== DATA ==
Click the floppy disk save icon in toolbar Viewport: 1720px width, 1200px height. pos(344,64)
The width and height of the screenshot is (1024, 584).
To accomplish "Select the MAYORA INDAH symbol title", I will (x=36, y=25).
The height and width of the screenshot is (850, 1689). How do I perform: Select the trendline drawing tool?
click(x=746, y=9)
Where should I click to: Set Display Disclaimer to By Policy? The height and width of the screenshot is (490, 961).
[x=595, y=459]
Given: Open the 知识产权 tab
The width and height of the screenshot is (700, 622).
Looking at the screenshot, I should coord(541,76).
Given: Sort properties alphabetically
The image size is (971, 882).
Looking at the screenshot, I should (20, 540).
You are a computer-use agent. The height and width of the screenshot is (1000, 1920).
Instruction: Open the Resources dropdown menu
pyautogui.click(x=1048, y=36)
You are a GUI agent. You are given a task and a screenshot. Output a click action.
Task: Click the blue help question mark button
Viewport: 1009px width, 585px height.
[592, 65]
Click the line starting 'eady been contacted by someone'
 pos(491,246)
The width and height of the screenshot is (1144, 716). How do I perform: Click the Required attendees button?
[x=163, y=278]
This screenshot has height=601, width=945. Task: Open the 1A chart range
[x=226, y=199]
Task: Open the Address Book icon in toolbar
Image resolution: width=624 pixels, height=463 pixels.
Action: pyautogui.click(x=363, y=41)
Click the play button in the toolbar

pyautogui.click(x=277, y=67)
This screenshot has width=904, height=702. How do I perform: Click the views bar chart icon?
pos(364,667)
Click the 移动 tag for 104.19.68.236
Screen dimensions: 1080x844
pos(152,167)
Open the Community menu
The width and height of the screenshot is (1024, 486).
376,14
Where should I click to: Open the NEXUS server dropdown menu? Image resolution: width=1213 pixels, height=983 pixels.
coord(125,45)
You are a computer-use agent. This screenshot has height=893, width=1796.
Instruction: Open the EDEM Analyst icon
===
◆ ASSIGNED TASK ◆
Return the records exactly, character for character.

◆ YOUR RESPONSE ◆
Click the floppy disk save icon in toolbar Viewport: 1720px width, 1200px height. pos(344,64)
The width and height of the screenshot is (1024, 584).
To accomplish "Select the MAYORA INDAH symbol title", I will (x=36, y=25).
The height and width of the screenshot is (850, 1689). How do I perform: Select the trendline drawing tool?
click(x=746, y=9)
Where should I click to: Set Display Disclaimer to By Policy? The height and width of the screenshot is (490, 961).
[x=595, y=459]
Given: Open the 知识产权 tab
The width and height of the screenshot is (700, 622).
Looking at the screenshot, I should coord(541,76).
Given: Sort properties alphabetically
The image size is (971, 882).
Looking at the screenshot, I should (20, 540).
You are a computer-use agent. The height and width of the screenshot is (1000, 1920).
Instruction: Open the Resources dropdown menu
pyautogui.click(x=1048, y=36)
You are a GUI agent. You are given a task and a screenshot. Output a click action.
Task: Click the blue help question mark button
Viewport: 1009px width, 585px height.
[592, 65]
Click the line starting 'eady been contacted by someone'
 pos(491,246)
The width and height of the screenshot is (1144, 716). How do I perform: Click the Required attendees button?
[x=163, y=278]
This screenshot has height=601, width=945. Task: Open the 1A chart range
[x=226, y=199]
Task: Open the Address Book icon in toolbar
Image resolution: width=624 pixels, height=463 pixels.
Action: pyautogui.click(x=363, y=41)
Click the play button in the toolbar

pyautogui.click(x=277, y=67)
This screenshot has width=904, height=702. How do I perform: Click the views bar chart icon?
pos(364,667)
Click the 移动 tag for 104.19.68.236
Screen dimensions: 1080x844
pos(152,167)
Open the Community menu
The width and height of the screenshot is (1024, 486).
376,14
Where should I click to: Open the NEXUS server dropdown menu? Image resolution: width=1213 pixels, height=983 pixels.
coord(125,45)
You are a computer-use agent. This screenshot has height=893, width=1796.
Instruction: Open the EDEM Analyst icon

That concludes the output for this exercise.